L`État islamique ménagé
Or, plutôt que de viser l`EI, l`aviation russe cible avant tout les rebelles syriens à l`ouest et dans le nord-ouest du pays. En témoigne l`étonnante avancée de l`EI à Alep, profitant des frappes russes contre les rebelles pour progresser au nord de la ville sans être inquiété par les bombardements. "Cela s`explique tout d`abord par le fait que l`EI ne menace directement pas les zones tenues par Bachar el-Assad", indique le géographe Fabrice Balanche, chercheur invité au Washington Institute. "En outre, le calcul russe vise à affaiblir les rebelles qui pourraient constituer une alternative à Bachar el-Assad aux yeux des Occidentaux afin d`obliger à terme ces derniers à choisir entre Bachar el-Assad et l`EI."

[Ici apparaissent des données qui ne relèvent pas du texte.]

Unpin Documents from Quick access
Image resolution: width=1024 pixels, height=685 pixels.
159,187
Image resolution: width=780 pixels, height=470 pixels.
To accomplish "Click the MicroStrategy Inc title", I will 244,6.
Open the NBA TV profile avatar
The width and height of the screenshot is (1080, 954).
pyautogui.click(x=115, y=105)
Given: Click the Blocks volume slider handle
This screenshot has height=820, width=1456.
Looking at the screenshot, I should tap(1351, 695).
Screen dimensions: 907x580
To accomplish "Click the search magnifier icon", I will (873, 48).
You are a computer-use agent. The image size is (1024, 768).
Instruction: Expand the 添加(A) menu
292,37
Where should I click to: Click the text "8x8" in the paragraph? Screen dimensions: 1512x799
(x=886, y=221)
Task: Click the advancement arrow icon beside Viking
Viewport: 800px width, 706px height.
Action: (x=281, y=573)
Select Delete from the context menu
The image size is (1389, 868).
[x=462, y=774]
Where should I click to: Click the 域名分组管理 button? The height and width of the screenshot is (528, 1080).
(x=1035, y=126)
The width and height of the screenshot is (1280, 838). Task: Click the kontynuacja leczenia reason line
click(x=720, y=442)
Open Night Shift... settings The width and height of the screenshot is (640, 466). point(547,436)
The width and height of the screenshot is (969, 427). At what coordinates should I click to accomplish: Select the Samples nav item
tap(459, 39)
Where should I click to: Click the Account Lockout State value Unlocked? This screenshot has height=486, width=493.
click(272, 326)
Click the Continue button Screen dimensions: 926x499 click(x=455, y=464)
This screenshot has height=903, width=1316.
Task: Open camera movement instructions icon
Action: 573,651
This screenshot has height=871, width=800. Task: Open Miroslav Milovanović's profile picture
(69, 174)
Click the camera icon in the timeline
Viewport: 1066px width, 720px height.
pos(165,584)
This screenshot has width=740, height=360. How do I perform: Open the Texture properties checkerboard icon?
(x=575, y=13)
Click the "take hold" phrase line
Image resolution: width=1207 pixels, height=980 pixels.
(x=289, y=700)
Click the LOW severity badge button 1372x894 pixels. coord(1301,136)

De la même manière, les "terroristes" combattus par l`Iran en Syrie sont avant tout les opposants, dont certains islamistes radicaux, du président syrien. D`après un responsable américain, cité par l`Agence France-Presse, 2 000 combattants iraniens ou soutenus par Téhéran ont lancé dernièrement une offensive contre les rebelles dans le sud-est d`Alep, sous la houlette du charismatique général iranien, en coordination avec l`armée syrienne et l`aviation russe. "Le but est de prendre les rebelles en tenaille entre Alep et le front sud (la ligne Hama-Lattaquié)", explique Fabrice Balanche, spécialiste de la Syrie. Première force anti-Daesh en Irak, les Iraniens ménagent pourtant indéniablement les djihadistes de l`EI en Syrie. Pourquoi ?
"Le combat contre Daesh n`est pas une priorité pour l`Iran, car la perpétuation de la crise en Syrie sert les intérêts de la République islamique, explique le spécialiste Ali Alfoneh. En effet, l`afflux de réfugiés, la menace de Daesh et la perception de la République islamique comme une force positive dans la lutte contre l`EI donnent au régime de Téhéran de grands avantages." Tel celui d`être aujourd`hui reconnu par la communauté internationale, au lendemain de la résolution du conflit sur le nucléaire iranien, comme un interlocuteur incontournable dans la résolution du conflit syrien.